=== QUOTED PASSAGE ===

Using Presto to combine data from Hive and MySQL

Presto (originated at Facebook) is a yet another distributed SQL query engine for Hadoop that has recently generated huge excitement. What makes Presto so interesting, especially, in comparison to other existing engines like Cloudera Impala or Hive on Tez? The list of key differentiators includes:

Presto seems to be great for ad-hoc analysis – it runs queries quickly and scales from gigabytes to petabytes.
A single Presto query can process data from multiple sources e.g. HDFS, MySQL, Cassandra or even Kafka.
Large-scale companies like Facebook, Netflix, Airbnb or Dropbox like it and actively contribute to it.

Because (a) the excitement about Presto is evident, (b) running own benchmarks is time-consuming, in this tutorial we focus on the feature that allow us to process data from HDFS and MySQL in a single Presto query. Such a feature is quite unique, because it’s hasn’t been provided by other open-source projects like Hive and Impala (Impala, however, can process Hive and HBase table in a single query).

Presto Connectors

First, a bit of technical background. Presto supports pluggable connectors that provide metadata and data for queries. There is Hive connector (currently supports Text, SequenceFile, RCFile, ORC and, in a limited way, Parquet formats), MySQL connector and several others. You can even implement a custom one.

A coordinator (a master daemon) uses connectors to get metadata (such as table schema) that is needed to build a query plan. Workers use connectors to get actual data that will be processed by them.

Presto
Plugins

Our use-case

To demonstrate this feature, we use the Last.fm Dataset – 1K users dataset provided by Last.fm. It contains profile information (such as gender, age, country) about 1K users plus tracks that these users had been listening to.

In our tutorial, user profile information (40 kilobytes) will be kept in a MySQL table (something that actually makes sense in real-world scenarios when user base is small enough), while information about streamed tracks (2.4 gigabytes) will be uploaded to a Hive table.

Training environment

For simplicity and quick iterations, we use an already pre-configured single-node Hadoop YARN cluster with Hive and MySQL. An easy way to get it is to download Hortonworks Sandbox (we used Hortonworks Sandbox 2.2).

Presto installation

Because the installation of Presto is very smooth and well documented, we don’t duplicate these steps here. Should you follow the instructions carefully, you have a running Presto server in less then 10 minutes.

Please note that Presto requires Java 8.

Unfortunately, Presto on YARN is not “officially” supported yet. This means that a Presto daemon should be installed on each node of your cluster (and share resources with NodeManager and YARN containers, if you happen to run YARN on the same nodes). There is, however, an interesting blog post that describes how to run Presto on YARN over Apache Twill.

=== ITEMS ===

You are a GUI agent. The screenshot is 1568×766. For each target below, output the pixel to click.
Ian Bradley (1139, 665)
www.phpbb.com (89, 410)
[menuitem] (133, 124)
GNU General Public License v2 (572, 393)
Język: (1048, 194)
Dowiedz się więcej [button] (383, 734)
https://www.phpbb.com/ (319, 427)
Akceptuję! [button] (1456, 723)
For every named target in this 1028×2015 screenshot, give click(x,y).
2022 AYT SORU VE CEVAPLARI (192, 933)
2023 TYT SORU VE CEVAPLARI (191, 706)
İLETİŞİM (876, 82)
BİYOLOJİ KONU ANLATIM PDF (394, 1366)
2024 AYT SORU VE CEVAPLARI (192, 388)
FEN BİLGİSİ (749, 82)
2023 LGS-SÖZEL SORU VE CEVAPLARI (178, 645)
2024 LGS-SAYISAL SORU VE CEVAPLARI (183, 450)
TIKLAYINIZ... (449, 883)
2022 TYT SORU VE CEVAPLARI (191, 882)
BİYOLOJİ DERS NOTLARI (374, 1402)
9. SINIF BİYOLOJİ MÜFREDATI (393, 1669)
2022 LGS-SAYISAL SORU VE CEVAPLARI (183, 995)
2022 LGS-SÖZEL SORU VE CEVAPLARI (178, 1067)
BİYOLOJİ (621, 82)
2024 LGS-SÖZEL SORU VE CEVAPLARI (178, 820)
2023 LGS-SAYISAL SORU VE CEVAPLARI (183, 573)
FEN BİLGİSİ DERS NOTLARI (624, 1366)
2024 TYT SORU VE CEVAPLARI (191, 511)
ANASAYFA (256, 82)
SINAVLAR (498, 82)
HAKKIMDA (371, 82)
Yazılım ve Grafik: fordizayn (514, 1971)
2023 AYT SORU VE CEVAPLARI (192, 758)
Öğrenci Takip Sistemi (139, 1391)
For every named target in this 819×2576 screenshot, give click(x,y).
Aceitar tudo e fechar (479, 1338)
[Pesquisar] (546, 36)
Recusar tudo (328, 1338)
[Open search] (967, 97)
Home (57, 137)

===

» PROBLEMS AND TASKS
(1) From the Presto tutorial, extract the passage that begins at the words "Training environment" and ends after "Hortonworks Sandbox 2.2).".
(2) List every file format the Presto tutorial says the Hive connector supports.

» EXPECTED ANSWERS
(1)
Training environment

For simplicity and quick iterations, we use an already pre-configured single-node Hadoop YARN cluster with Hive and MySQL. An easy way to get it is to download Hortonworks Sandbox (we used Hortonworks Sandbox 2.2).

(2) Text, SequenceFile, RCFile, ORC and Parquet (Parquet only in a limited way).